The quick commerce platform KiranaPro has allegedly been compromised, affecting all its data and sensitive user information.

KiranaPro, established in 2024 by Ravindra and Deepankar Sarkar, is a quick commerce platform that collaborates with local retailers and kirana stores to provide grocery deliveries within 10-20 minutes.  With the aid of its voice-oriented AI model, it links customers to their local kirana shops through the ONDC network.

The startup, supported by TurboStart, Unpopular Ventures, Blume Ventures, and Snow Leopard Ventures, has secured over $188K in funding so far.

Deepak Ravindran, the CEO and cofounder of KiranaPro, informed TechCrunch that the “destroyed data” encompassed the app code and user information—such as names, mailing addresses, and payment details—stored on the company’s servers.

KiranaPro’s app may be online, but the platform isn’t processing orders.

The incident was revealed on May 26 when executives from KiranaPro allegedly observed, while trying to log into their Amazon Web Services account, that hackers had accessed KiranaPro’s root accounts on both AWS and GitHub.

Related: Why Small Businesses in India Are Moving Online?

The report indicates that the platform was targeted after an individual accessed the startup’s systems using an account belonging to a former employee.  According to reports, Saurav Kumar, the chief technology officer (CTO) at KiranaPro, stated that the attack probably occurred between May 24 and May 25.

Kumar reportedly stated that while the company utilized Google Authenticator for multi-factor authentication on its AWS account, the authentication code had changed when executives tried to log in last week.

After logging in, KiranaPro employees discovered that all their Elastic Compute Cloud (EC2) services, which allow clients to access virtual machines for running their applications, had been removed.

“The only way we can log in is via the IAM [identity and access management] account.
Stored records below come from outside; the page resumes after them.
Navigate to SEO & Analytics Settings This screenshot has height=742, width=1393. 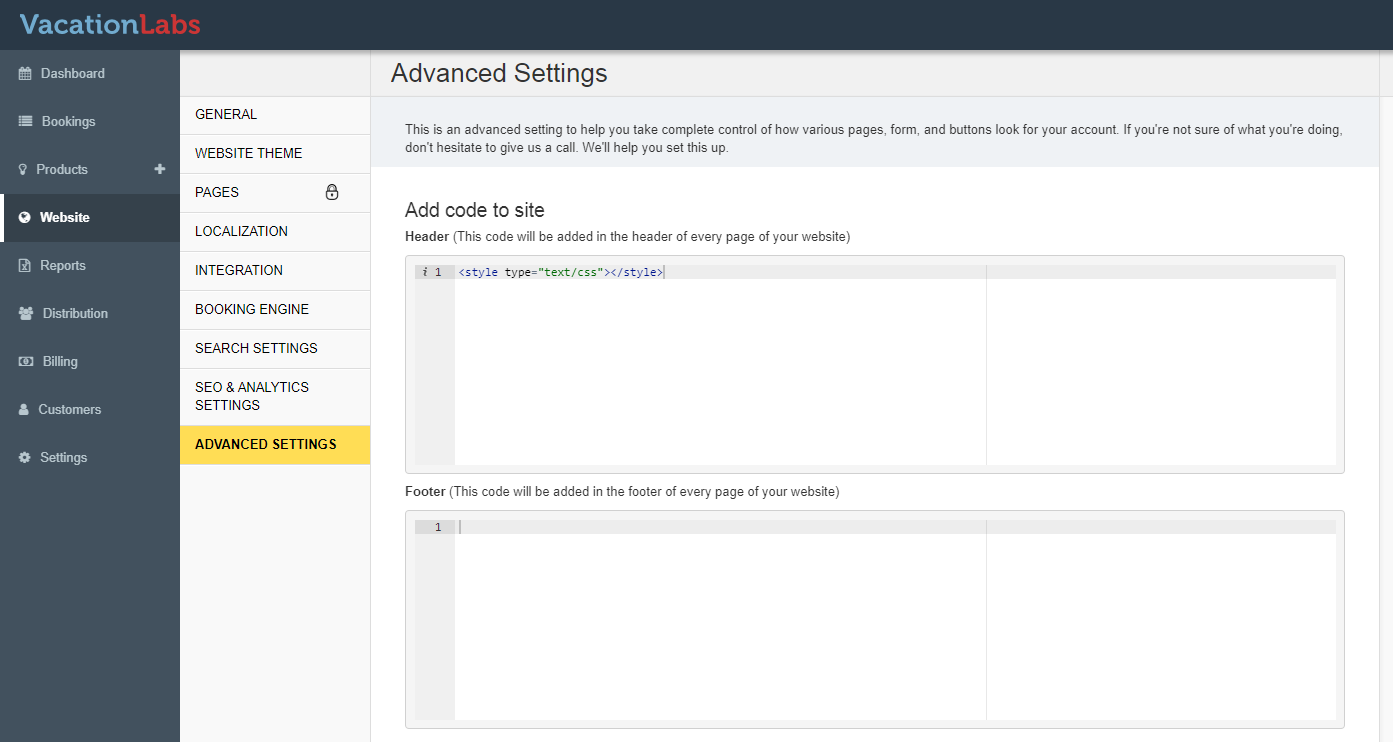click(252, 397)
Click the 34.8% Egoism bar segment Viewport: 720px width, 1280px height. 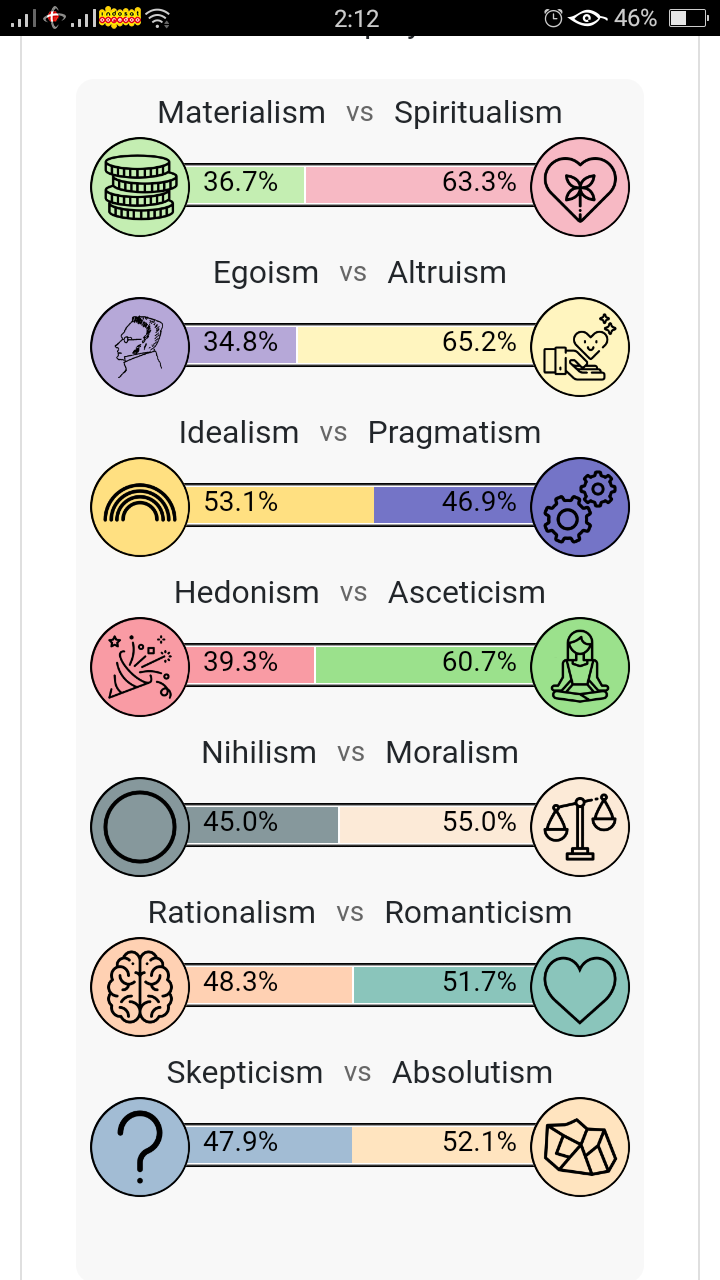click(x=240, y=345)
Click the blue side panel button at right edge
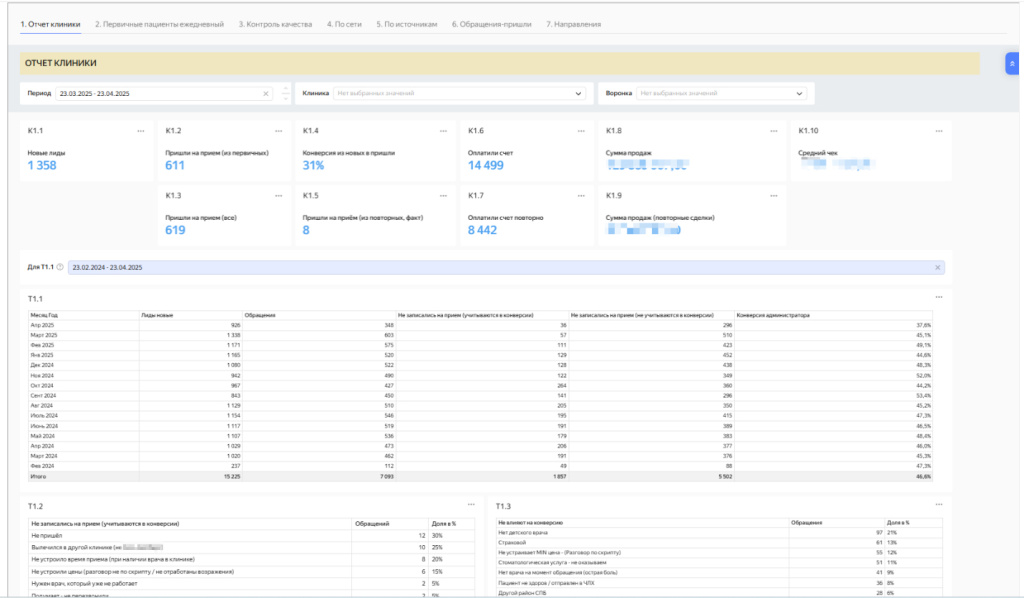 (x=1012, y=63)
Through this, we can see that the EC2 instances are no longer present, but we cannot obtain any logs or other information because we lack access to the root account,” Kumar reportedly added.

In the meantime, reports indicate that the company has contacted GitHub’s support team for assistance in identifying the hacker’s IP addresses.  Ravindran is said to have stated that the startup is working on filing cases against ex-employees who “did not provide their credentials for accessing their GitHub accounts to check their logs.”

It still seems that there is no clear understanding of how the cyberattack occurred precisely.

The company informed the media earlier this year that it aimed to incorporate 100 million users and at least 1 million kirana stores onto its platform.